Fermilab gives public tours of natural areas
Many of the people first in line Saturday to get a tour of four Fermilab natural areas not usually open to the public already knew plenty about the cultural amenities the high-energy physics lab has to offer. There are the concerts, the chamber music, the art gallery and the annual Tom Skilling tornado talk.
But areas like Nepese Marsh, Big Woods North, Indian Creek Woods and the Main Ring Savanna are usually visible only to physicists and others working at the lab, not even to its most ardent supporters or frequent visitors.
“It’s the first time some of these areas are being shown to the public — and what a treat,” said Carmel Mullally-Powers of St. Charles.
Mullally-Powers has attended concerts and lectures in the lab’s Wilson Hall and said she was thrilled Saturday to see the more natural side of the 10-square mile area. She hopped the first bus from Kuhn Barn and listened as Dave Shemanske of Fermilab’s roads and grounds department explained the history of Nepese Marsh.
The marsh, now a healthy habitat for turtles, eagles and salamanders in an area on the lab’s East side known as Fermilab Village, began as a sewage lagoon, Shemanske said.
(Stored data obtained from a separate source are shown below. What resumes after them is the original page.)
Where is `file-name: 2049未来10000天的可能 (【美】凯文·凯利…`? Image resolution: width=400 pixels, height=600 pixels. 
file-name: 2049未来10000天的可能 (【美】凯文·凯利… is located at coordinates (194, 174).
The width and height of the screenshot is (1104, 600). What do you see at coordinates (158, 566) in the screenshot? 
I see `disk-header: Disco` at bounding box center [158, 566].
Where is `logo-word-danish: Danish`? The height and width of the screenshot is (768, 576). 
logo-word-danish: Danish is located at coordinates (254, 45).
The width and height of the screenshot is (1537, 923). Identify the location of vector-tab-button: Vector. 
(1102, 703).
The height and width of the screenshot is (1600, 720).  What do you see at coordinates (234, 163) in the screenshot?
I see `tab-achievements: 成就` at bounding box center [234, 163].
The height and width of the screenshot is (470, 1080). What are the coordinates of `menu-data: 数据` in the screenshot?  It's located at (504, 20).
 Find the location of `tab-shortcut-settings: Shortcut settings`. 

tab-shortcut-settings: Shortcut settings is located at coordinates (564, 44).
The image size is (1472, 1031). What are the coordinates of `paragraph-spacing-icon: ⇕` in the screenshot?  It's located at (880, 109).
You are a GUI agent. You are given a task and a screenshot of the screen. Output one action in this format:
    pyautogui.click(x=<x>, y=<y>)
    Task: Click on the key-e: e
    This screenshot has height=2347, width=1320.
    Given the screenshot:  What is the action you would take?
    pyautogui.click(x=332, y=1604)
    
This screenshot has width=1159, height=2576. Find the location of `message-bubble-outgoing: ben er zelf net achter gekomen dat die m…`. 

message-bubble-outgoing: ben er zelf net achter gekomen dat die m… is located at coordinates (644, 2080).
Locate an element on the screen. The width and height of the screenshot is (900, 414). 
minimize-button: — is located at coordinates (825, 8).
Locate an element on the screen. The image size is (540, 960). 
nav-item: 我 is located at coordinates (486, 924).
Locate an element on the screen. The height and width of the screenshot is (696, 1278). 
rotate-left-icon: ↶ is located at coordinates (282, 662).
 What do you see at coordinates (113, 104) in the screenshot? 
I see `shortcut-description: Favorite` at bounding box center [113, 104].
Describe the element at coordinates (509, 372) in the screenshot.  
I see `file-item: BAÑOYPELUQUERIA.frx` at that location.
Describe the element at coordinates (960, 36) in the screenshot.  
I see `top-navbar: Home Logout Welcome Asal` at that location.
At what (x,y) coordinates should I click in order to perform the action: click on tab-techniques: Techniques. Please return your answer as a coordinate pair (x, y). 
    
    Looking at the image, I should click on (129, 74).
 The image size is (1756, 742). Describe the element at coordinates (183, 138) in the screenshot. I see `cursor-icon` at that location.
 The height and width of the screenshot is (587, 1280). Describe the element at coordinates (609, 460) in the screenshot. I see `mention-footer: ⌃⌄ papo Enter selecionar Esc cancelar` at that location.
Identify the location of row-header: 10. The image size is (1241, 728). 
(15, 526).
It served an area originally built as a 100-home subdivision in the 1960s and known as West Field, then the village of Weston.
The sewage lagoon remained for several years after Fermilab was built in 1967. But in 1988, a year with a hot, dry summer similar to this one, Shemanske said, it was drained, then reshaped into a wetland.
Groups of visitors to the first Discovery Day event hosted by Fermilab Natural Areas viewed the results while strolling along the grassy edge of the tree-lined marsh.
“I knew there were a couple natural areas here, but this is the first time I’ve really gotten a chance to take a look at them,” said Mark Crump of Campton Township.
Discovery Day visitors, who mainly came in pairs equipped with cameras, binoculars, water bottles and bug spray, scanned the marsh’s cattails looking for muskrats, butterflies and a variety of birds.
Nepese Marsh was only the first stop on a four-part tour that also gave visitors glimpses of historic woods, towering oaks, migratory birds, wetland mitigation projects and prairie restoration inside Fermilab’s main ring.